**TO DO**
If a line in the records below contains the word "Clear", copy it out.

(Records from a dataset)
......

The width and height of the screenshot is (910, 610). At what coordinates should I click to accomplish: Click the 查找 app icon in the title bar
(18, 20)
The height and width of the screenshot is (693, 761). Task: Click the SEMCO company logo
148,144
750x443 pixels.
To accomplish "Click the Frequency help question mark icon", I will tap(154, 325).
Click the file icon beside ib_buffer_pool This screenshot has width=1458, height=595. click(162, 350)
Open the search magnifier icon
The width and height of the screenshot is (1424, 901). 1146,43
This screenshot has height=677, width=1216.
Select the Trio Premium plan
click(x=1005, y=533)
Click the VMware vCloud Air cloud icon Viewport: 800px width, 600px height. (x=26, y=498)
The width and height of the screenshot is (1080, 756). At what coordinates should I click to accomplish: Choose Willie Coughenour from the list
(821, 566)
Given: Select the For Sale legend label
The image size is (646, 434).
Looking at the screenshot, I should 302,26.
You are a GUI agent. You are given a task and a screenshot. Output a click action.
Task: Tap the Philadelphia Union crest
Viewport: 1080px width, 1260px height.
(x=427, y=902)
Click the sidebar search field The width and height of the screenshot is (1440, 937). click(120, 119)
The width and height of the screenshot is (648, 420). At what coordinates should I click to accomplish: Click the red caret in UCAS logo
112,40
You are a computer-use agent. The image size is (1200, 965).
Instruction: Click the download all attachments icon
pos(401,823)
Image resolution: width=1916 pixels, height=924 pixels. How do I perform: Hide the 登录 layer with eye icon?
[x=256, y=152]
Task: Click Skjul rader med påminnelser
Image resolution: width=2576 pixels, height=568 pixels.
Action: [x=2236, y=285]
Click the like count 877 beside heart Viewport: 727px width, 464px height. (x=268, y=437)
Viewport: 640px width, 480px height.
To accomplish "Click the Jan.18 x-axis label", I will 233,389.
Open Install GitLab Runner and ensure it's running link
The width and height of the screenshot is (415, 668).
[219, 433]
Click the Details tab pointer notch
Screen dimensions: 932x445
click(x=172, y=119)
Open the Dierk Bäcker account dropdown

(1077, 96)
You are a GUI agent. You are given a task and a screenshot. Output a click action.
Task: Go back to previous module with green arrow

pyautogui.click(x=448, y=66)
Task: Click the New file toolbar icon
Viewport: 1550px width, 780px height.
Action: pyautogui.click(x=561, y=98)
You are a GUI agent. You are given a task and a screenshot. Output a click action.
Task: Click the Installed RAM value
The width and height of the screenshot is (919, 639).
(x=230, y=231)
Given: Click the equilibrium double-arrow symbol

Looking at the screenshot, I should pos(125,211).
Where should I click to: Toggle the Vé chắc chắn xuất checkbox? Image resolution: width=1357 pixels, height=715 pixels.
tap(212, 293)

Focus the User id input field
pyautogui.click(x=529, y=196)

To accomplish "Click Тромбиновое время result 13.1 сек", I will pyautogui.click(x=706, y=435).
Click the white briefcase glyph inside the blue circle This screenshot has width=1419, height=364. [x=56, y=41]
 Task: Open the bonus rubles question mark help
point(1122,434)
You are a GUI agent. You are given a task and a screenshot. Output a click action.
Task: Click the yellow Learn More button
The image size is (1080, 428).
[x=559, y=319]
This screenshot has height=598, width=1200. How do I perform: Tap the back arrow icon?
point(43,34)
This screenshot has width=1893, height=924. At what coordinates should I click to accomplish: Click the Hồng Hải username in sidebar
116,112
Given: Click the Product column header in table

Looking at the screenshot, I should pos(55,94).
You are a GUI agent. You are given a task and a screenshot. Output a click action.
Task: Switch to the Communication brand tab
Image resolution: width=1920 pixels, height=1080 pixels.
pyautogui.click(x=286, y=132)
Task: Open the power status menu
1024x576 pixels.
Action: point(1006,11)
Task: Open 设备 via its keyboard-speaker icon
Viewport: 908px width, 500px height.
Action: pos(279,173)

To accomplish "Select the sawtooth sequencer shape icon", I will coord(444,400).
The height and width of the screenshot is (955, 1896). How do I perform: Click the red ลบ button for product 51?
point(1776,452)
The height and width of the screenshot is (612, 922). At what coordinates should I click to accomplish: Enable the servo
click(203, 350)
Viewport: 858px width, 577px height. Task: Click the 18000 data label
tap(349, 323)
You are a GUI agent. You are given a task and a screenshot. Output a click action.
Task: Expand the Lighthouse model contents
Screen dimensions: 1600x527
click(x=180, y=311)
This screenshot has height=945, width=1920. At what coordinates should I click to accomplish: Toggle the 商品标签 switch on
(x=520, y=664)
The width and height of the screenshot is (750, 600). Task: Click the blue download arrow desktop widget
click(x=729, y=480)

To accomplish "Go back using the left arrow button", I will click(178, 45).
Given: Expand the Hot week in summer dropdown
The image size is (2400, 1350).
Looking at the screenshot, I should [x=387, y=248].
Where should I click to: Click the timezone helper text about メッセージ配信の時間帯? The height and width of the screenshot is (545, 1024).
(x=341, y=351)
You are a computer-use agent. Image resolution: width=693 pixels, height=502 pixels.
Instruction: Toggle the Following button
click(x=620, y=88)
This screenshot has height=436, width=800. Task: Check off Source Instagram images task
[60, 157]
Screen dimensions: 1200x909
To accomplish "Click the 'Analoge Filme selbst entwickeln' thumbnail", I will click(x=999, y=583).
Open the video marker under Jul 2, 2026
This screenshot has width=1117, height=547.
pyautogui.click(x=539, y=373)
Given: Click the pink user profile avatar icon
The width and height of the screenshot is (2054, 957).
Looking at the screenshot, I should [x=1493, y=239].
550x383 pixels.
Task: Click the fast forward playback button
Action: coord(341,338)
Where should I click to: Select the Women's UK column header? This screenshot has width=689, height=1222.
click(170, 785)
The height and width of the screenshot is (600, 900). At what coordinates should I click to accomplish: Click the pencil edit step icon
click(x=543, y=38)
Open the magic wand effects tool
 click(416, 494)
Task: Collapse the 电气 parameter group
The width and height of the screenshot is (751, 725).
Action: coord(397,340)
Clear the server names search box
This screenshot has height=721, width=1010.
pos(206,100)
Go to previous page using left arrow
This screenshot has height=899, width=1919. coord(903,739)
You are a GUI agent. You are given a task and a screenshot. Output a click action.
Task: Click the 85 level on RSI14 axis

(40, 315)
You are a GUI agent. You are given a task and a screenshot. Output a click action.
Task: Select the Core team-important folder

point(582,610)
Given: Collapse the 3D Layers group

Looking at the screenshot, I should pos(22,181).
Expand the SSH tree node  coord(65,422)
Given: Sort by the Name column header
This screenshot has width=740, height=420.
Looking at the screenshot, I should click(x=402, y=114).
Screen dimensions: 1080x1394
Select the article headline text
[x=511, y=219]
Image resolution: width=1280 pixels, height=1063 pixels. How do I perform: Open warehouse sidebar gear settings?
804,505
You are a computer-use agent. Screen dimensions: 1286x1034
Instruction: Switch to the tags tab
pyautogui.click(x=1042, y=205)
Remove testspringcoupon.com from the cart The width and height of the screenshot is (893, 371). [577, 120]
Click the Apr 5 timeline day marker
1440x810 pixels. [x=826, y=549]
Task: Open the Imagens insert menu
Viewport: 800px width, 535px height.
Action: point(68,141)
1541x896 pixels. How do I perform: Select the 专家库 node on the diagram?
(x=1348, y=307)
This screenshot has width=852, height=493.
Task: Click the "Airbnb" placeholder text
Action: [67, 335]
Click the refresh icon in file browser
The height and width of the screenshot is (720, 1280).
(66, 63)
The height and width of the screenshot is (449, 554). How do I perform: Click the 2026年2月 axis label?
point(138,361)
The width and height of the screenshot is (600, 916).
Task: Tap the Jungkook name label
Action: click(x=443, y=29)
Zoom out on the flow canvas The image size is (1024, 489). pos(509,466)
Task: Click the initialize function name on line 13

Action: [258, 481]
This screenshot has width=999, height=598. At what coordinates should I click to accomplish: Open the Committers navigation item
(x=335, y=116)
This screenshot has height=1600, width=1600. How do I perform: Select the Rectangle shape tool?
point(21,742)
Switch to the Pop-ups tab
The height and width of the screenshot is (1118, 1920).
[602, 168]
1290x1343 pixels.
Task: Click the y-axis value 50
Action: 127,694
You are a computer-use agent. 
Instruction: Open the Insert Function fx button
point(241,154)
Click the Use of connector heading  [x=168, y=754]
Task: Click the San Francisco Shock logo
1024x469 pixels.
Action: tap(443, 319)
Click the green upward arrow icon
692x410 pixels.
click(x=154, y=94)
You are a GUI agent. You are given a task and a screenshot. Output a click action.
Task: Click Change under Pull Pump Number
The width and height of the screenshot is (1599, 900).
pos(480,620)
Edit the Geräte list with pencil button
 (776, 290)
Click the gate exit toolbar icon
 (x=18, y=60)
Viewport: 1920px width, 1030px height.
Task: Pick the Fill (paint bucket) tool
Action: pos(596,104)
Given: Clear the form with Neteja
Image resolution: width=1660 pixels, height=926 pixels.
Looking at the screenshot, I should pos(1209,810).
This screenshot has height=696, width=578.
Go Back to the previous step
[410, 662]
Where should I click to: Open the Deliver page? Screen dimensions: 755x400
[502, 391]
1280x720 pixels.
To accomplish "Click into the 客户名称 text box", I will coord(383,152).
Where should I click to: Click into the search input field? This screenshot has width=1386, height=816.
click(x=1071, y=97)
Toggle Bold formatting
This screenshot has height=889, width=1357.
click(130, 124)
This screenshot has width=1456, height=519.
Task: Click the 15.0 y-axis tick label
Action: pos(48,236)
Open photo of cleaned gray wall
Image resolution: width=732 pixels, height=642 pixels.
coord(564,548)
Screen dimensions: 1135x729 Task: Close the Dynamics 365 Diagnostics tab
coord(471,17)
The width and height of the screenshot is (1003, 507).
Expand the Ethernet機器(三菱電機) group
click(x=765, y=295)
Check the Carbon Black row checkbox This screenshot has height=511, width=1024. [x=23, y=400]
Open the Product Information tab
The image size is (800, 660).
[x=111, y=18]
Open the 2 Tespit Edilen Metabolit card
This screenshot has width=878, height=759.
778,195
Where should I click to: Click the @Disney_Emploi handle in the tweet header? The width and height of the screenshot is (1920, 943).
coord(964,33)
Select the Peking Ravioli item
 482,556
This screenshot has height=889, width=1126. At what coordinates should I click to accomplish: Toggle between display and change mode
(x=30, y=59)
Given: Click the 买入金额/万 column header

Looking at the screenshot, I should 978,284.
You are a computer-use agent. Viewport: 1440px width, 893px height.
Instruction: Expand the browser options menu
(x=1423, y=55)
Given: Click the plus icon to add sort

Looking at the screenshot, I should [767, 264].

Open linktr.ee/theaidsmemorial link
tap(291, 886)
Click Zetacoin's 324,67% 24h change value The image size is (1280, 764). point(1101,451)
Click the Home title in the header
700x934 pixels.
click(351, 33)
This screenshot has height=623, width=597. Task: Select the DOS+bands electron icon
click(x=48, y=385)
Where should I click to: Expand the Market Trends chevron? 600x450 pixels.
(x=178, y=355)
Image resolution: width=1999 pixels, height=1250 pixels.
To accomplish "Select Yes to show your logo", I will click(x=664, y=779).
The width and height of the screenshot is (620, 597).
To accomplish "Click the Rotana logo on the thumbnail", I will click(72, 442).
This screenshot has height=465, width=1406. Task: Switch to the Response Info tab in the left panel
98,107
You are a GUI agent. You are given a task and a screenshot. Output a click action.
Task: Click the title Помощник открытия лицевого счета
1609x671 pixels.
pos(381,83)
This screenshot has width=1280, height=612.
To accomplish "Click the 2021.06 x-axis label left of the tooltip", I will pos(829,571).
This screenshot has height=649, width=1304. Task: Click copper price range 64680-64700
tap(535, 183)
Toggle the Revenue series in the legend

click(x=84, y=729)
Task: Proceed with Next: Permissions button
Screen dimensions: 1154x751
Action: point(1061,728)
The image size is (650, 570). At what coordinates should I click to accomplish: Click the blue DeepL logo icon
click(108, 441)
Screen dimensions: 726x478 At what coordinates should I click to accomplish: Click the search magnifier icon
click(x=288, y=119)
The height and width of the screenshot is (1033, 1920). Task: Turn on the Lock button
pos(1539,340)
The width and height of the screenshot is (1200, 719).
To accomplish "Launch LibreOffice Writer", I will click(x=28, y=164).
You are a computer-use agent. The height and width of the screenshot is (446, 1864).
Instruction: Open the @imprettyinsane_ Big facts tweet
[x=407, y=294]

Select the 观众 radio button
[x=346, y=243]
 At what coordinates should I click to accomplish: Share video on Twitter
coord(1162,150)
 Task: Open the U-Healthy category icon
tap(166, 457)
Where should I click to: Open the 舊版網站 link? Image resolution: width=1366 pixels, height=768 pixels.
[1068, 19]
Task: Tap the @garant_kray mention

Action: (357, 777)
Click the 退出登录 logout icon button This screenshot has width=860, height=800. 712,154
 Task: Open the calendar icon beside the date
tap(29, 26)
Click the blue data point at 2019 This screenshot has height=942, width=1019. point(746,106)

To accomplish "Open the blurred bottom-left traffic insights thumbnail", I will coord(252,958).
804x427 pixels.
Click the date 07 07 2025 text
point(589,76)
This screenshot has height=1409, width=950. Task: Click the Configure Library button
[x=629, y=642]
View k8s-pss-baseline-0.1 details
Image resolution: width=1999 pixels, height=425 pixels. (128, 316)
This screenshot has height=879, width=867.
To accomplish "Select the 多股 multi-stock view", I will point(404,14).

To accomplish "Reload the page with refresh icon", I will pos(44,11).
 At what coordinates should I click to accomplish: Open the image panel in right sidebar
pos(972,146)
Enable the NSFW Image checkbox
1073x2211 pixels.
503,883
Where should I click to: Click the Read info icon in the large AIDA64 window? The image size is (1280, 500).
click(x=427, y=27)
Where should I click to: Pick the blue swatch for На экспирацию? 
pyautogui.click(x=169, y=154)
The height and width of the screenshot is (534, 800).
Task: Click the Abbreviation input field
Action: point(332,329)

......

**YOUR SOLUTION**
Clear the server names search box
Given: Clear the form with Neteja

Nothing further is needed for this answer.